What the task asks: For every line in the listing below that contains the word "page", add one to the tally. State the final number and nothing else.

Records shown:

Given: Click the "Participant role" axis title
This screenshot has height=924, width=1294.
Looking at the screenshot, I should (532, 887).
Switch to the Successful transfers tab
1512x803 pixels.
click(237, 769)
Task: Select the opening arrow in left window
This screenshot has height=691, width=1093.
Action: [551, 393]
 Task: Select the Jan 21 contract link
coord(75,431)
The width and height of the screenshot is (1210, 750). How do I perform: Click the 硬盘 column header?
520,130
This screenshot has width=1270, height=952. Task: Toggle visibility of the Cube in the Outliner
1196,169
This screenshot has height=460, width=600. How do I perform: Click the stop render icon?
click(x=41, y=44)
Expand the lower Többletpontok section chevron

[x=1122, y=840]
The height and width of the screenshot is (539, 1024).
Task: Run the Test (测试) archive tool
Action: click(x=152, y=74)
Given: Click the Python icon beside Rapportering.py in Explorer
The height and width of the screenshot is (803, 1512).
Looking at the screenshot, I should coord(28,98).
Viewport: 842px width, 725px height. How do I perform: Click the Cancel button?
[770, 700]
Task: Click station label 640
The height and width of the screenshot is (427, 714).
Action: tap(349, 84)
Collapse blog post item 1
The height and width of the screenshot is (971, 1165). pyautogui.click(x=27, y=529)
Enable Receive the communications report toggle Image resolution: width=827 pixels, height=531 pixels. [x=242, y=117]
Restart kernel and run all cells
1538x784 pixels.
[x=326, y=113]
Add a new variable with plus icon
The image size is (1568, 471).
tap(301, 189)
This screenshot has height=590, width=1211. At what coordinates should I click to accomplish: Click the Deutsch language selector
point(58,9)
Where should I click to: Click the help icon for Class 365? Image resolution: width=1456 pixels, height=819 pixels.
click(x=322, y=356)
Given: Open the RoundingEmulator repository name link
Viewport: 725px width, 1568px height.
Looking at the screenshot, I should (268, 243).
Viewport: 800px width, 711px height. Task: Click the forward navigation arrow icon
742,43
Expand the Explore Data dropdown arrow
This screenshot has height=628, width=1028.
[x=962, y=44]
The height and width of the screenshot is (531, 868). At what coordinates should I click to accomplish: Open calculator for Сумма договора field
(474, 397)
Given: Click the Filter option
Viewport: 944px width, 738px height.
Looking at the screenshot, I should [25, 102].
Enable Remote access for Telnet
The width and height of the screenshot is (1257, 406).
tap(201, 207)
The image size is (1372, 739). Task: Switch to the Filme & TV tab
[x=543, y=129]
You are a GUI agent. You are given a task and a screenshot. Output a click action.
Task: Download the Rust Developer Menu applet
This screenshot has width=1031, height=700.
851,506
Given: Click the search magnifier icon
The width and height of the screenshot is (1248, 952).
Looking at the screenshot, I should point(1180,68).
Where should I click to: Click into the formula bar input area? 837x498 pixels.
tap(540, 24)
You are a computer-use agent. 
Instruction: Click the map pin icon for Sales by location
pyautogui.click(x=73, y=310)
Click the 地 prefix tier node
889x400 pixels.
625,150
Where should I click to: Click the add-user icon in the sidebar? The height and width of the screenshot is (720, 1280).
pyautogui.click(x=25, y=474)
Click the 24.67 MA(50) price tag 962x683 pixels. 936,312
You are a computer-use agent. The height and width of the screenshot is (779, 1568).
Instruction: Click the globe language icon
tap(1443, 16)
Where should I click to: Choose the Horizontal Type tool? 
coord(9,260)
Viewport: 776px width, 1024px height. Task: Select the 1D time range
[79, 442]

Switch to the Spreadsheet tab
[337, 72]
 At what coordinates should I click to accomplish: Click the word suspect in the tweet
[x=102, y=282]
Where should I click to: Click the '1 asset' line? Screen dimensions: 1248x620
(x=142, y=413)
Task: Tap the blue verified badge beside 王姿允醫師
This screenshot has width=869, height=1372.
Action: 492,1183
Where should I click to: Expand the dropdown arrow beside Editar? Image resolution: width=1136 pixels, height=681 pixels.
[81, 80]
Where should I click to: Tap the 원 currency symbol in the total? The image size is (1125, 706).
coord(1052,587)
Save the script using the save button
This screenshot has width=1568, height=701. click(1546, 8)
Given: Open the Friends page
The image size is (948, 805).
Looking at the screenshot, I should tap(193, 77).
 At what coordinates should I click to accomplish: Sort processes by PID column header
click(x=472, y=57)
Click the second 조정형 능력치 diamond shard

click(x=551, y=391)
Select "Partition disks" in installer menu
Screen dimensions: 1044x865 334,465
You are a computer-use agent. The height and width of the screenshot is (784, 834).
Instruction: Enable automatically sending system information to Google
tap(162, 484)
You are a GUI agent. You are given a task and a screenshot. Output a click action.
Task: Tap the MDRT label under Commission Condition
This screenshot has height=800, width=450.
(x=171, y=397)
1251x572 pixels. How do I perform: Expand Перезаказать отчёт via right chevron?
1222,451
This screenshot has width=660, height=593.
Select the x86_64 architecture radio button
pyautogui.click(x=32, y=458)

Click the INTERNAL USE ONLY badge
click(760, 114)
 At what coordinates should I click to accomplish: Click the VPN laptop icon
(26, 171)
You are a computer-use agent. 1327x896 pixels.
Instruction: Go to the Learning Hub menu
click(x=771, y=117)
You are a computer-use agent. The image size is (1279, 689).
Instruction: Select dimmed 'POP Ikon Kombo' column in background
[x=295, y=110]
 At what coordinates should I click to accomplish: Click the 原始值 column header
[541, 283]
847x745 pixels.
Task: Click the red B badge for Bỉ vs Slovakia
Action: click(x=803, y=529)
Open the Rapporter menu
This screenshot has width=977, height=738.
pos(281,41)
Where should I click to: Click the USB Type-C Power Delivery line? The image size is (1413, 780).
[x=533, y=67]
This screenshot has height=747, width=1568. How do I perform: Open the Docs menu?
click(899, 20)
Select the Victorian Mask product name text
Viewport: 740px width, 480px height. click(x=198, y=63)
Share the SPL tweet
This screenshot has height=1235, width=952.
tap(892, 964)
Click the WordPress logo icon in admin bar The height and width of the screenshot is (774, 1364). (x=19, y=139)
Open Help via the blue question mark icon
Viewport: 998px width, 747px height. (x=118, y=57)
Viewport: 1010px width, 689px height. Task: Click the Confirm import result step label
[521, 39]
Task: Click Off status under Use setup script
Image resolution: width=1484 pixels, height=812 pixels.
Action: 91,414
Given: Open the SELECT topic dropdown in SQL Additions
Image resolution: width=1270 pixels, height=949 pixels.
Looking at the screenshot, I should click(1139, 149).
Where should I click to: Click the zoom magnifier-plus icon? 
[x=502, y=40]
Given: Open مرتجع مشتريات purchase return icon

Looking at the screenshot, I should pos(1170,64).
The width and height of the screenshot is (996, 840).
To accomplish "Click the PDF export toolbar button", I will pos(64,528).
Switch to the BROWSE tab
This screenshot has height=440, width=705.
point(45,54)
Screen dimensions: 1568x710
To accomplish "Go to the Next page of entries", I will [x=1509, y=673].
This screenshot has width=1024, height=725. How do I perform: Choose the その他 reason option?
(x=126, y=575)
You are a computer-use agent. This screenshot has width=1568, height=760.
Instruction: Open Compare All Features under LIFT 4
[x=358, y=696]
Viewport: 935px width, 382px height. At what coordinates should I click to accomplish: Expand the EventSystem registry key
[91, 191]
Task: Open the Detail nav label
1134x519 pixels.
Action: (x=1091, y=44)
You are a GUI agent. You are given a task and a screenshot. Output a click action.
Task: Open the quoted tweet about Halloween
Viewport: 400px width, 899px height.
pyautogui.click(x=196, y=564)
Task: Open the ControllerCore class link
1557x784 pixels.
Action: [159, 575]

Output below: 2